What is Gneiss?
Gneiss is a foliated metamorphic rock identified by its bands and lenses of varying composition, while other bands contain granular minerals with an interlocking texture. Other bands contain platy or
elongate minerals with evidence of preferred orientation. It is this banded appearance and texture - rather than composition - that define a gneiss.
How Does Gneiss Form?
Gneiss usually forms by regional metamorphism at convergent plate boundaries. It is a high-grade
metamorphic rock in which mineral grains recrystallized under intense heat and pressure. This
alteration increased the size of the mineral grains and segregated them into bands, a transformation
which made the rock and its minerals more stable in their metamorphic environment.
Gneiss can form in several different ways. The most common path begins with shale, which is a sedimentary rock.
Regional metamorphism can transform shale into slate, then phyllite, then schist, and finally into gneiss.
During this transformation, clay particles in shale transform into micas and increase in size. Finally,
the platy micas begin to recrystallize into granular minerals. The appearance of granular minerals is what marks the transition into gneiss.
Intense heat and pressure can also metamorphose granite into a banded rock known as "granite gneiss."
This transformation is usually more of a structural change than a mineralogical transformation. Granite
gneiss can also form through the metamorphism of sedimentary rocks. The end product of their metamorphism
is a banded rock with a mineralogical composition like granite.
Composition and Texture of Gneiss
Although gneiss is not defined by its composition, most specimens have bands of feldspar and quartz grains
in an interlocking texture. These bands are usually light in color and alternate with bands of darker-colored
minerals with platy or elongate habits. The dark minerals sometimes exhibit an orientation determined by
the pressures of metamorphism.
Some specimens of gneiss contain distinctive minerals characteristic of the metamorphic environment. These
minerals might include biotite, cordierite, sillimanite, kyanite, staurolite, andalusite and garnet. Gneiss
is sometimes named for these minerals, examples of which include "garnet gneiss"and "biotite gneiss".
|Corundum Gneiss: This is a specimen of corundum gneiss from Gallatin Valley, Montana. This specimen is about four inches across and has a round blue sapphire crystal on the left side.
Uses of Gneiss
Gneiss usually does not split along planes of weakness like most other metamorphic rocks. This allows contractors to
use gneiss as a crushed stone in road construction, building site preparation, and landscaping projects.
Some gneiss is durable enough to perform well as a dimension stone. These rocks are sawn or sheared into blocks and
slabs used in a variety of building, paving, and curbing projects.

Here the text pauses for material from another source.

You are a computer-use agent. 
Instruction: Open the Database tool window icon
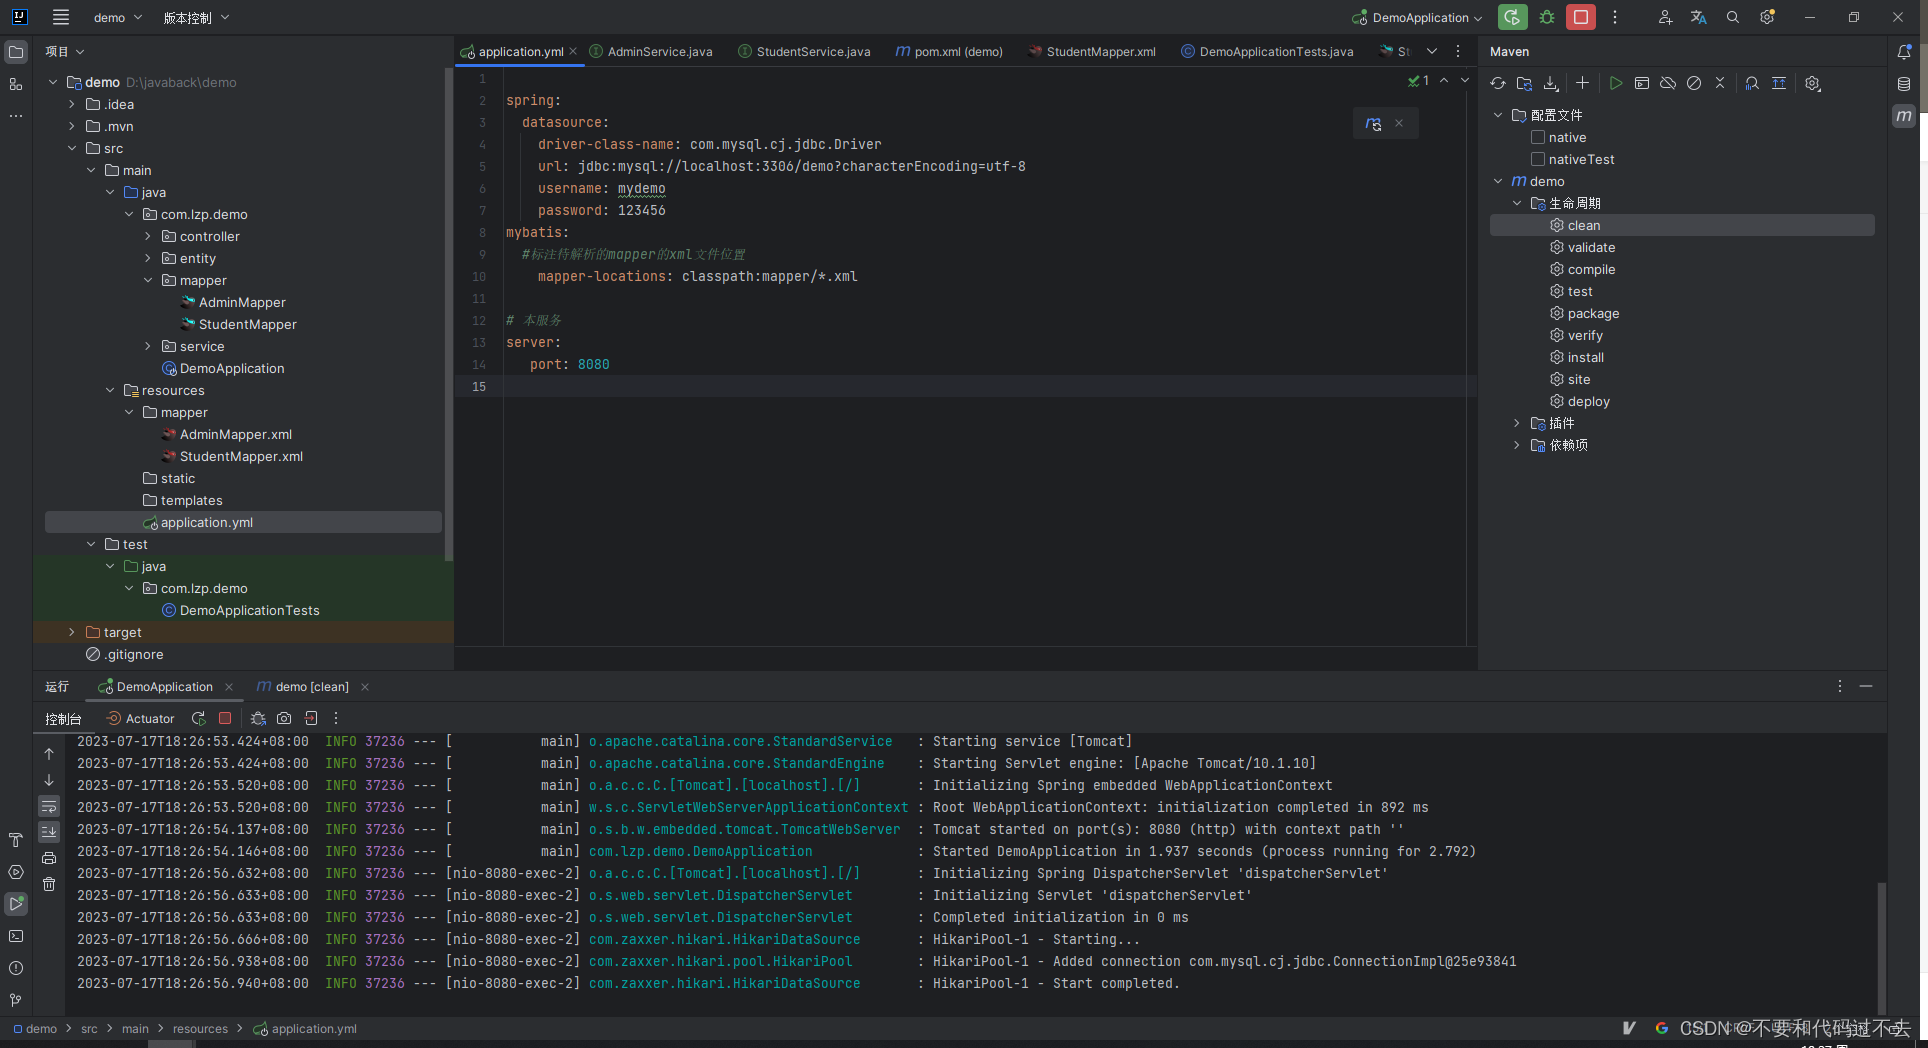[1904, 84]
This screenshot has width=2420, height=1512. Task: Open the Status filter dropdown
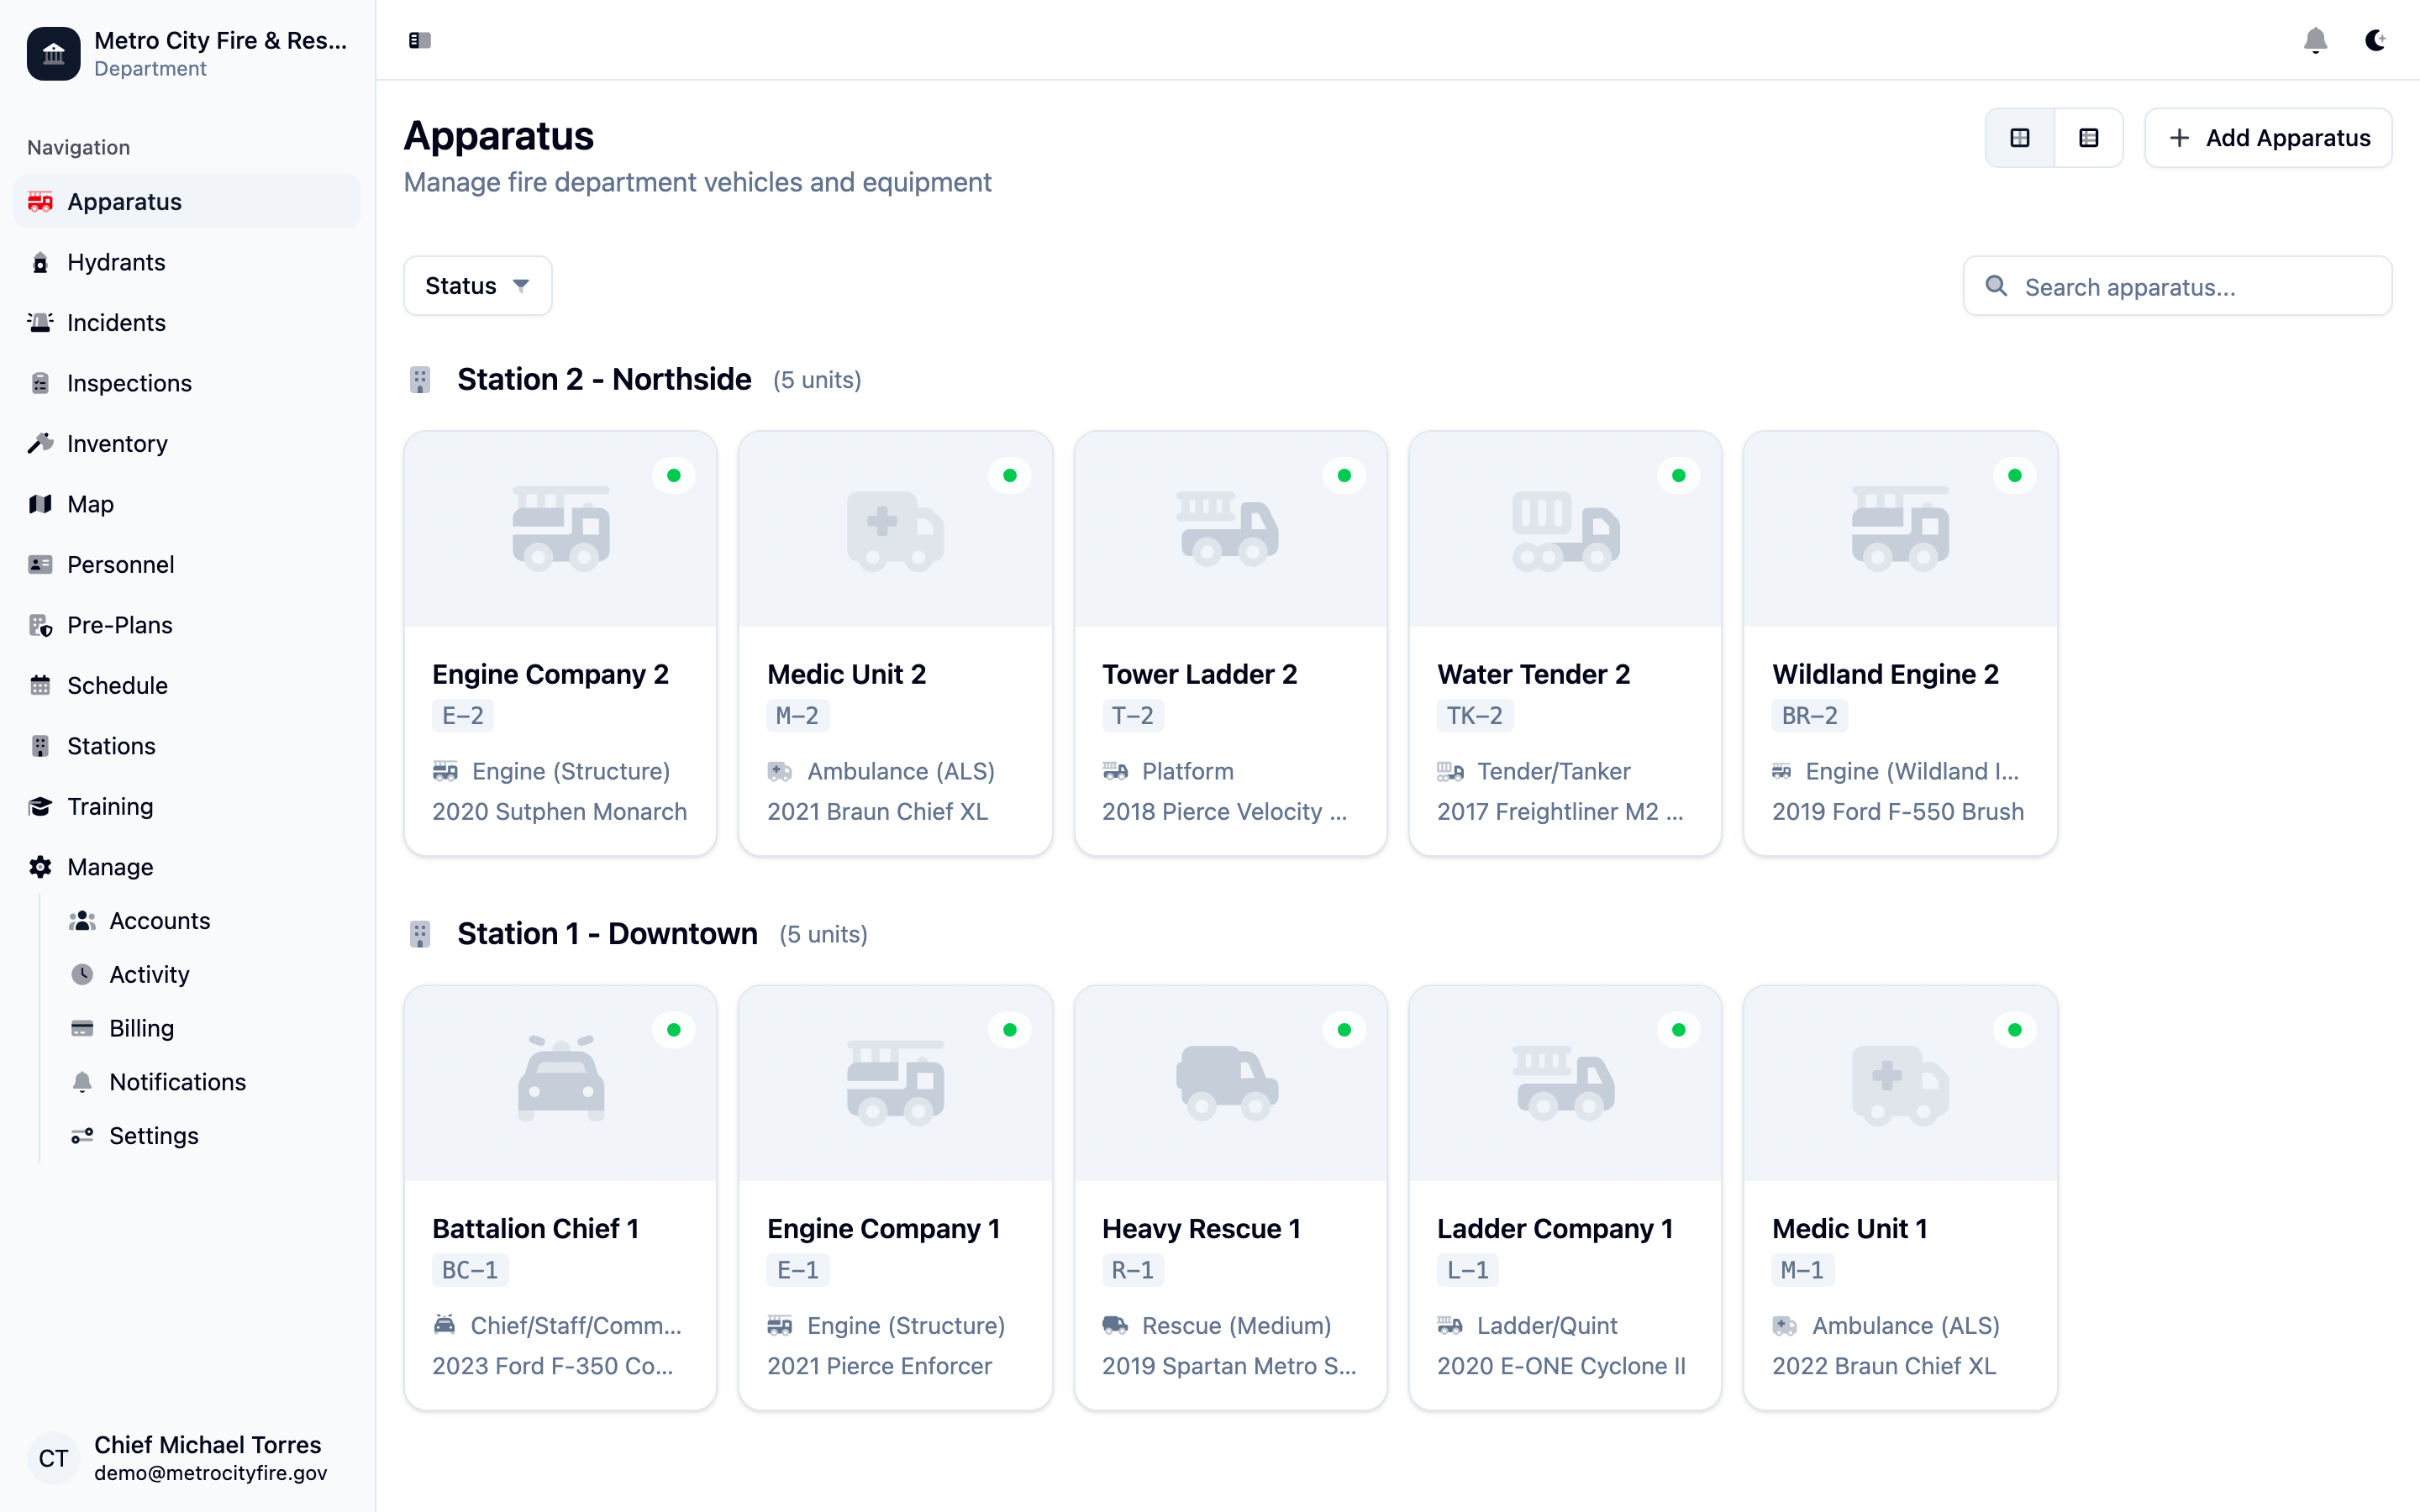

Some gneiss accepts a bright polish and is attractive enough for use as an architectural stone. Beautiful
floor tiles, facing stone, stair treads, window sills, countertops, and cemetery monuments are often made
from polished gneiss.
Don't be surprised if you see gneiss labeled as "granite" at a cabinet shop or monument company. In the
dimension stone trade, any rock with visible, interlocking grains of feldspar is considered to be "granite" in that industry. Seeing gneiss,
gabbro, labradorite, diorite, and other types of rock marketed as "granite" disturbs many
geologists. However, this long-time practice of the dimension stone trade simplifies discussions with customers since not everyone knows the technical names of unusual igneous and metamorphic rocks.
Gneiss in the Classroom
Small rock and mineral specimens about one inch in size are usually adequate for student examination and
identification. However, many rock units, identified as gneiss in the field, have bands that are thicker
than one inch. If samples of these rock units are broken into one-inch pieces, many of them will be too small
to exhibit the banding features of gneiss. This will confuse many students and cause others to incorrectly
identify the rock.
Teachers can avoid these problems by collecting specimens that clearly display a banded structure. Teachers
who purchase specimens must examine them carefully before they are presented to students.
After students have learned to identify gneiss and many other rock types, presenting specimens of gneiss that do not exhibit banding can be
a challenging way to have students: A) consider possibilities that are not obvious, and, B) realize that a
single rock specimen may not adequately represent a rock unit.